[Saved entries]
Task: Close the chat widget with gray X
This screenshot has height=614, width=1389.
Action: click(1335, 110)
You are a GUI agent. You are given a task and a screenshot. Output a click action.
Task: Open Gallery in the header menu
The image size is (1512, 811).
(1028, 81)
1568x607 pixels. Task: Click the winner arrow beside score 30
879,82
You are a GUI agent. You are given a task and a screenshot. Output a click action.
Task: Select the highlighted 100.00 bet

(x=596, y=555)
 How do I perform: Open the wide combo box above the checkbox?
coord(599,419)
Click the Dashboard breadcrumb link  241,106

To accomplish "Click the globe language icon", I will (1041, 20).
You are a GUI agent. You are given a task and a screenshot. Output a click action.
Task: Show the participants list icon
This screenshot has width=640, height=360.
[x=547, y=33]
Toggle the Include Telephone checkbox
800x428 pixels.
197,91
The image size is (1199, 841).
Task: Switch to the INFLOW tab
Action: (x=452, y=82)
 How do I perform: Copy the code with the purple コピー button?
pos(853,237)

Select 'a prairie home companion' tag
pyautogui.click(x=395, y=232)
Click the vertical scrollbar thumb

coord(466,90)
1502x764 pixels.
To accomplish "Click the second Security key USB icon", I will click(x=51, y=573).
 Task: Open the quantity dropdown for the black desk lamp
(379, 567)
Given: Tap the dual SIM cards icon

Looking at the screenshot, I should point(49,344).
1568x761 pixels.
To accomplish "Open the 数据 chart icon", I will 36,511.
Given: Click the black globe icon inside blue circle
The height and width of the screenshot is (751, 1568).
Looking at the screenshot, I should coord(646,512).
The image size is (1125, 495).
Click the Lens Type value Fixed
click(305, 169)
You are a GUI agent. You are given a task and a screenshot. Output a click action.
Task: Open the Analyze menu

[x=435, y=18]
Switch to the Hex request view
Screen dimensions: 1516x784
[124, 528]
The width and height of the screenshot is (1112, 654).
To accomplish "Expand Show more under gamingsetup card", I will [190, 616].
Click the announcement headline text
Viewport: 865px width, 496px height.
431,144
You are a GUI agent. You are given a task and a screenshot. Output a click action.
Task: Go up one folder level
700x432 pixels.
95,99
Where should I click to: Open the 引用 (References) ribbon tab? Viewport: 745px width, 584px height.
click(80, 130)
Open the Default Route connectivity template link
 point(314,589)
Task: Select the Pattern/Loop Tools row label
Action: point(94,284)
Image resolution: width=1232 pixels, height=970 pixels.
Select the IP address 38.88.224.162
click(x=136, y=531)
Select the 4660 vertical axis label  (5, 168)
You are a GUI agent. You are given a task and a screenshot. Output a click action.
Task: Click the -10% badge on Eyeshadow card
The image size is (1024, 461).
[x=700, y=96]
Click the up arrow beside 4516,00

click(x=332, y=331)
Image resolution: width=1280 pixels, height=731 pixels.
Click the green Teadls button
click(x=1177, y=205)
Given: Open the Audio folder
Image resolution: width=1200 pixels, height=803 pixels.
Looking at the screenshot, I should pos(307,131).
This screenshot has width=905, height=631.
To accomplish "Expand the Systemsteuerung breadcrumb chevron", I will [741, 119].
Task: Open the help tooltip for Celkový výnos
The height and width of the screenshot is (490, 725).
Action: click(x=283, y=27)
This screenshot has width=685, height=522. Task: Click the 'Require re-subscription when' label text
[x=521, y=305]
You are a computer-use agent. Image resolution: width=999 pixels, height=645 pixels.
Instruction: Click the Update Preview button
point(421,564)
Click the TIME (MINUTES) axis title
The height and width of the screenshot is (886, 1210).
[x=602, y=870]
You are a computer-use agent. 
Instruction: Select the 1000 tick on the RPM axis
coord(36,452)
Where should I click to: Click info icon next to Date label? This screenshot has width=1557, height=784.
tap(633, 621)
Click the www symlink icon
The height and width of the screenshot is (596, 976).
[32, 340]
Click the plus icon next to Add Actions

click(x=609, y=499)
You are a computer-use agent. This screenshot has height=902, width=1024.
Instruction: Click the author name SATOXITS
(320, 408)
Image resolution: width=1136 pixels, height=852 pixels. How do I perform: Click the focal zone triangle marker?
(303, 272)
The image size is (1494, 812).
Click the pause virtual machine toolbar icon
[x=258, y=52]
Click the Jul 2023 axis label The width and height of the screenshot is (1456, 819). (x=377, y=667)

#### Task brief
Output the records above exactly, from their first line through the line that contains "Given: Click the", and add nothing.

#### Answer for the task
Task: Close the chat widget with gray X
This screenshot has height=614, width=1389.
Action: click(1335, 110)
You are a GUI agent. You are given a task and a screenshot. Output a click action.
Task: Open Gallery in the header menu
The image size is (1512, 811).
(1028, 81)
1568x607 pixels. Task: Click the winner arrow beside score 30
879,82
You are a GUI agent. You are given a task and a screenshot. Output a click action.
Task: Select the highlighted 100.00 bet

(x=596, y=555)
 How do I perform: Open the wide combo box above the checkbox?
coord(599,419)
Click the Dashboard breadcrumb link  241,106

To accomplish "Click the globe language icon", I will (1041, 20).
You are a GUI agent. You are given a task and a screenshot. Output a click action.
Task: Show the participants list icon
This screenshot has width=640, height=360.
[x=547, y=33]
Toggle the Include Telephone checkbox
800x428 pixels.
197,91
The image size is (1199, 841).
Task: Switch to the INFLOW tab
Action: (x=452, y=82)
 How do I perform: Copy the code with the purple コピー button?
pos(853,237)

Select 'a prairie home companion' tag
pyautogui.click(x=395, y=232)
Click the vertical scrollbar thumb

coord(466,90)
1502x764 pixels.
To accomplish "Click the second Security key USB icon", I will click(x=51, y=573).
 Task: Open the quantity dropdown for the black desk lamp
(379, 567)
Given: Tap the dual SIM cards icon

Looking at the screenshot, I should point(49,344).
1568x761 pixels.
To accomplish "Open the 数据 chart icon", I will 36,511.
Given: Click the black globe icon inside blue circle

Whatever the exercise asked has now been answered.